Aaron Kinney instructs us on using analogies to argue against the democratic process.
One analogy I like to use is soft drinks.
I compare the soft drink market to the government.
I ask them: "what if there was only one soft drink brand available to purchase? And what if you didnt like the taste of it? Do you think it would be fair for the soft drink manufacturer to 1) force the market to only offer its product and no others? and 2) force you to buy their soft drink either at a flat rate every week (say one six pack) or as a percentage of your income?"
The answer to this is always "no". I then ask: "isnt the competitive nature of the soft drink market wonderful? You can choose from so many flavors, and prices are low and flavors are great because of competition. Do you agree that competition is Superior?" 99% of the time, the answer I get to this question is "yes".
Then I shoot for the goal: "So wouldnt it be better if the "government" were replaced by competing companies that were 1) unable to force you to buy their product, 2) unable to prevent competitors from entering the market, and 3) totally reliant on consentual consumer purchasing of its products for its market share?
While at this point they often stammer and are reluctant to admit the logic, I have already won anyway. They have hung themselves with their own noose. And its all thanks to soda pop.

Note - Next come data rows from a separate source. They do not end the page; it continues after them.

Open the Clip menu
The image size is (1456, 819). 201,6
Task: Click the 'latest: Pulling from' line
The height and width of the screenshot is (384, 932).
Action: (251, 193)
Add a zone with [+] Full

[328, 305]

As a comment, I always find it weird that people are so adamant against monopolies, and yet see nothing wrong with the existence of the state or "state companies" (or as we call them in Canada, Crown companies). Once again, people are able to reason perfectly rationally about scenarios until they hit the state, towards which they have a total blind spot. All monopolies are bad, but a monopoly of FORCE, the worst thing possible ? Ah, that one's all right.